Возможно, они даже не понимали, даже не знали, что играют Введенского. Какой еще Введенский, застреленный в сорок первом на полустанке, когда его везли из Харькова в арестантском вагоне? Какой еще Введенский, так и оставшийся в памяти друзей молодым и легким, с полбутылкой водки в кармане, картежник и бабник, мыслитель и поэт, не сломленный человек? Кто такой Введенский, способный спать, не снимая единственного своего костюма, на циновке у двери, если не было другого места? Способный, примостивши тетрадку на колени, прямо здесь же на полу, почти не просыпаясь, в десять минут написать стихи, приводящие в восторг детей до сих пор?
Так говорят коты. И умерший, разлученный со своими друзьями, убитыми еще раньше той же пулей, что и он.
Нет людей благороднее, чем артисты этого театра, сыгравшие вслепую такую судьбу.
Особнячок
Я знал, что сны сбываются, но не до такой же степени!
Здание рухнуло в одночасье, и я остался лежать под грудой мусора лицом в землю. К счастью, я слышал голоса. Они не давали мне умереть. Надо было только отгадать, враг или друг приближается к тебе. С какой целью — спасти или уничтожить?
У каждой вещи есть хозяин. Я этого не знал. Мой особнячок существовал столько лет и столько хозяев за это время сменилось, что как бы был ничей. А что ничье, то принадлежит искусству, можно подобрать и приспособить.

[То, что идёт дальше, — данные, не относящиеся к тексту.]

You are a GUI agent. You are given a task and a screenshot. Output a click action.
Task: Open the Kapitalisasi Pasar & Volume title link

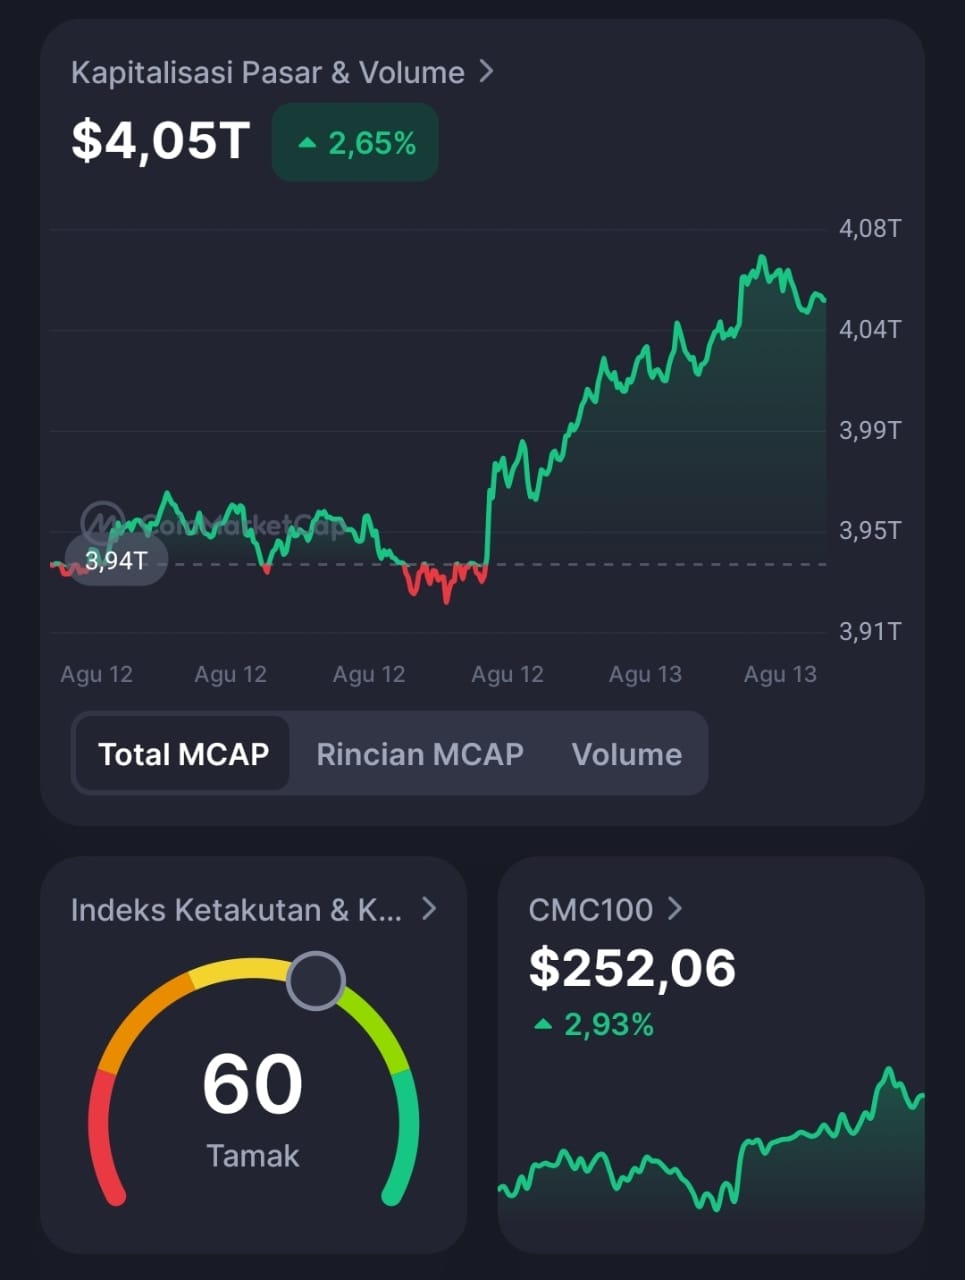tap(268, 72)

«Ты будешь моим другом, — думал я, глядя на особнячок сквозь решетку сада. — Ты будешь моим, потому что обособлен, ни к чему не имеешь отношения».

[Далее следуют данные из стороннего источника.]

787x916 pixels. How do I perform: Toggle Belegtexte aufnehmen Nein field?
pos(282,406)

Станиславский летом приходил в тебя в калошах, боясь простудиться. И Таиров, прощаясь у твоей двери с Коонен, смотрел ей вслед. Постоялый двор искусства, где можно было переменить лошадей и скакать дальше. Если я и виню себя в чем, так только что позарился на ремонт.

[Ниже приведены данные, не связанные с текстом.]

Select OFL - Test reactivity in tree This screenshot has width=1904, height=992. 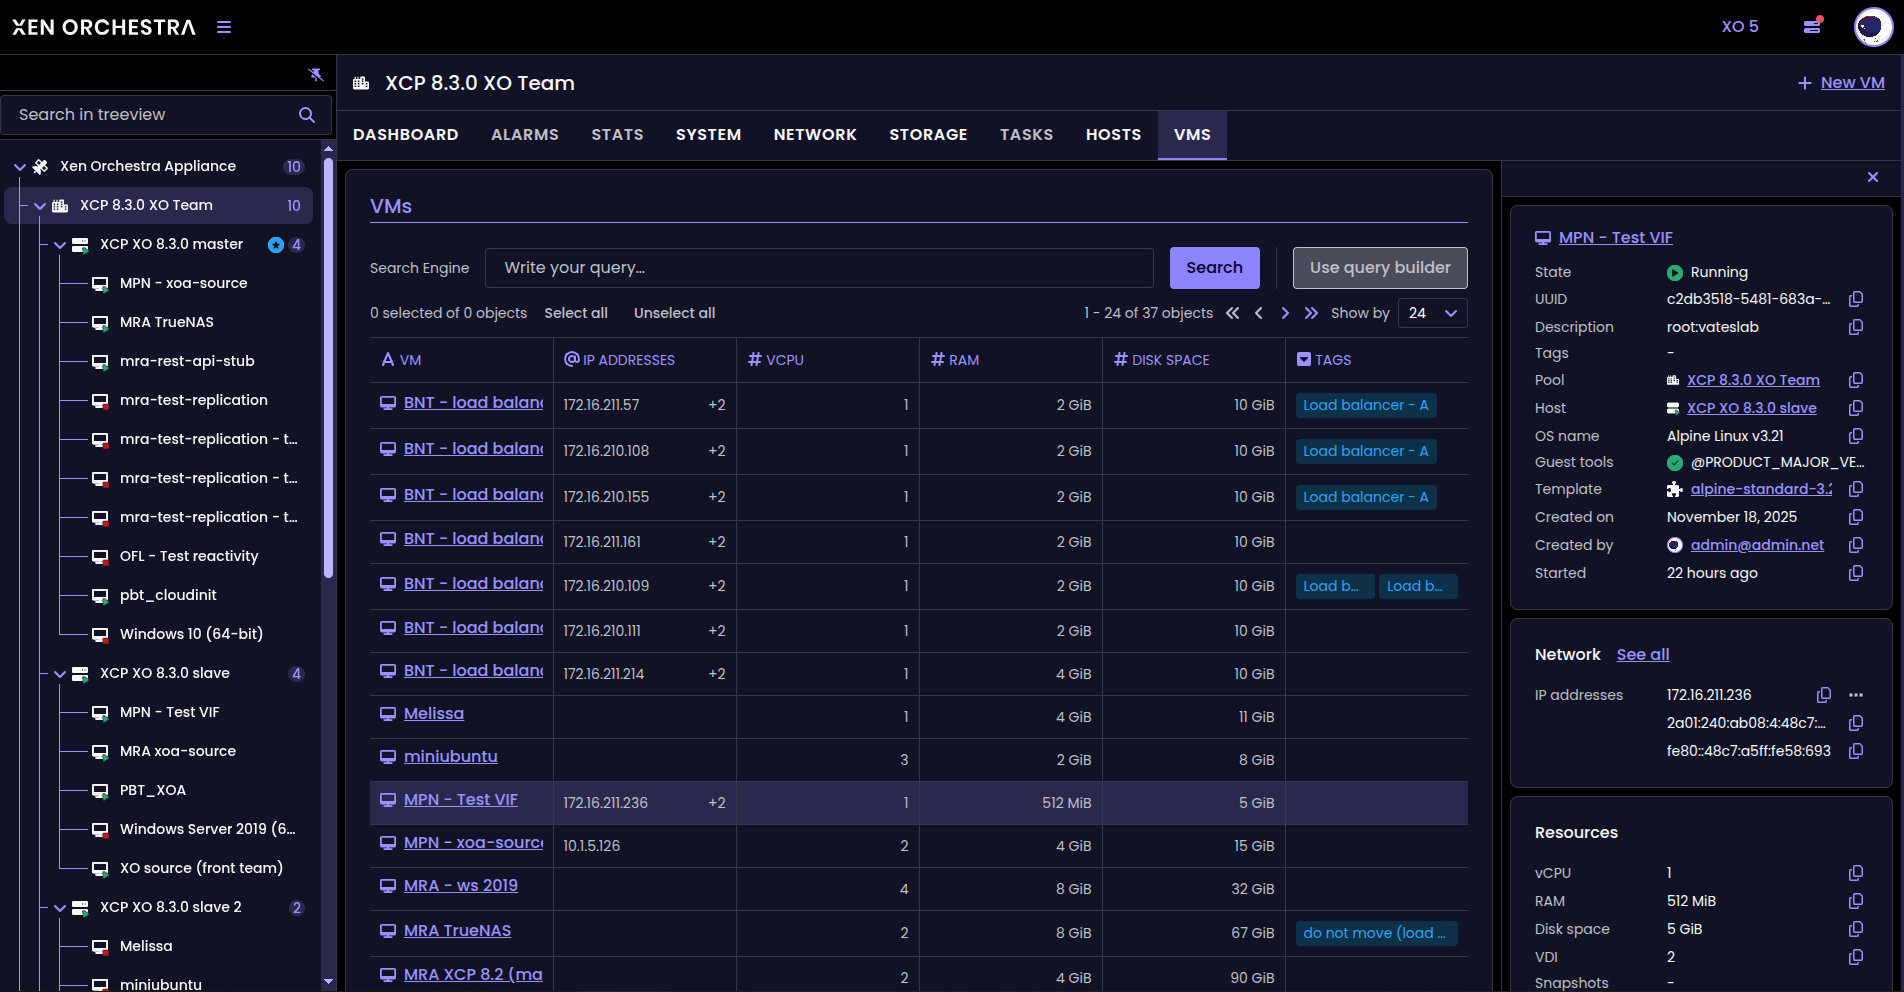[x=188, y=556]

Старые вещи обновлять не надо. Надо их любить старыми.
Я вырос в коммуналке. «Труппа» из двадцати четырех соседей, уборная одна, ремонта дом не знал, всё могло рухнуть в любой момент. Демоны бездомья подстерегали нас, но мы не боялись всё потерять в одночасье.
Родители ничего не накопили.
— Ты, — говорила Риточка Райт, — должен добежать до той сосны, перемотать портянку и — к следующей сосне.